Alguns de vocês já devem ter ouvido falar de Alexander Maclaren. Foi um grande pastor batista na lnglaterra, no século passado. Algumas de suas exposições da Bíblia ainda são impressas hoje. Ele era especialista nesta estrutura natural. Os amigos costumavam dizer que ele guardava algo em seu bolso. Era um pequeno martelo dourado. Com esse martelo dourado ele batia sobre o texto. À medida que ele batia sobre o texto, esse se abria nas suas divisões naturais. É disto que todos nós precisamos: de um martelinho dourado.

Mudando a metáfora, as divisões do texto têm que se abrir como as pétalas de uma rosa abrindo-se ao sol. É importante que dividamos a Palavra de Deus naturalmente, não impondo uma estrutura artificial sobre o texto.

As palavras também são extremamente importantes. Todos percebemos isso quando temos que mandar um telegrama. Temos apenas 12 ou 15 palavras e passamos muito tempo preparando a nossa mensagem de modo que nossas palavras não sejam mal entendidas.

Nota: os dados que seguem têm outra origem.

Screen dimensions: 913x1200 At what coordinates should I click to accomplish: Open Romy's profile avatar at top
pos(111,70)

Cremos que Deus Se deu ao mesmo trabalho. Creio na inspiração verbal da Bíblia, ou seja, que a inspiração se estendeu às mesmas palavras que Deus escreveu. Se as palavras foram tão importantes para Deus, tem que ser importantes para nós.

Não estou sugerindo aqui que leiamos os nossos sermões. Creio, porém, que é uma boa disciplina na nossa preparação, que escolhamos bem as palavras que vamos usar para expressar os nossos pensamentos. Além de exatas, as palavras têm que ser simples. Não tem sentido falar como se tivéssemos engolido um dicionário.

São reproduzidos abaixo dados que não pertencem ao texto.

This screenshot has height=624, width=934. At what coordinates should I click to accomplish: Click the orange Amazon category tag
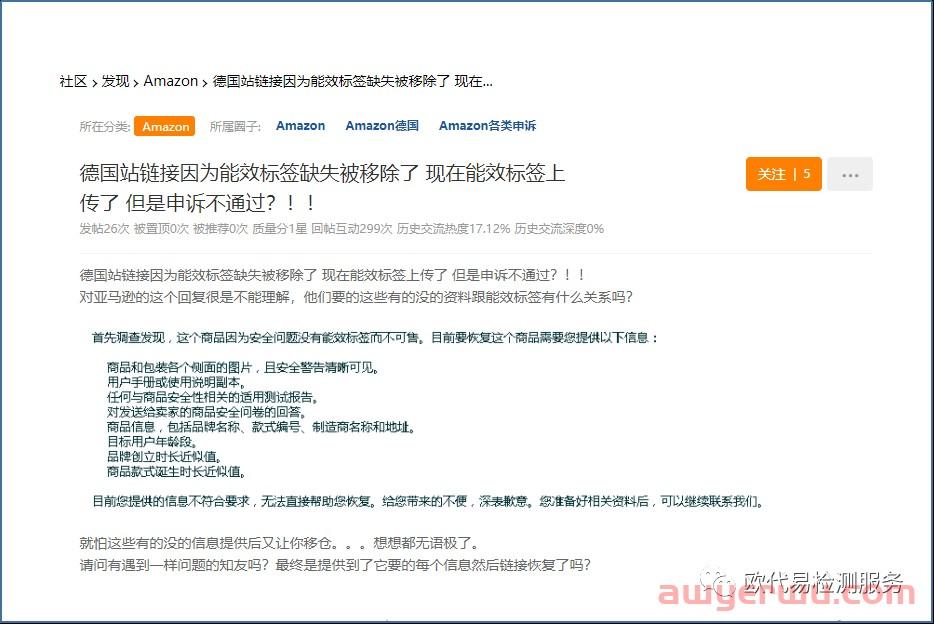[x=165, y=127]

Sejamos simples no nosso palavreado e também vívidos, de modo que as palavras transmitam uma imagem mental às pessoas que estão ouvindo. Quero particularmente exortar os pregadores mais jovens a levarem bastante tempo escrevendo e preparando o sermão. Só depois de termos feito isso durante 5 ou 10 anos é que vamos aprender a colocar os nossos pensamentos em palavras claras.

Agora, as ilustrações. Eu sei que uma das minhas fraquezas na área da pregação é que não uso ilustrações suficientes. A mesma coisa acontece com meus livros. Depois que um dos meus livros havia sido publicado, um amigo me escreveu profundamente crítico quanto àquela obra contendo tão poucas ilustrações: “Seu livro é como uma casa sem janelas; é como um bolo sem frutas”.

Achei que as observações do meu amigo foram muito rudes, mas, infelizmente, elas eram bem exatas. Por isso todos nós precisamos de ilustrações. Qual o propósito de uma ilustração? É tornar concreto o que é abstrato.

Alguns minutos atrás eu escrevia sobre meditação. “Meditação” é uma palavra abstrata. Muitas pessoas nem sabem o que é meditação, de modo que eu tentei torná-la uma palavra concreta. Eu lhes dei quatro imagens sob forma de palavras. Devemos ruminar o texto, como uma vaca rumina o capim. Penetrá-lo, como um beija-flor penetra a flor. Preocuparmo-nos com ele como o cachorro se preocupa com seu osso.

Passamos da vaca para o beija-flor, do beija-flor para a criança, da criança para o cachorro. Cada uma dessas coisas era uma imagem em sua mente. Eu usei essas ilustrações deliberadamente, a fim de transformar o que era abstrato em algo concreto.

Há um provérbio oriental que explica isso: “eloqüente é aquele que consegue transformar o ouvido em olho, de modo que os seus ouvidos possam ver aquilo que ele fala”. Portanto, temos que usar a nossa imaginação, para que as pessoas vejam o nosso pensamento.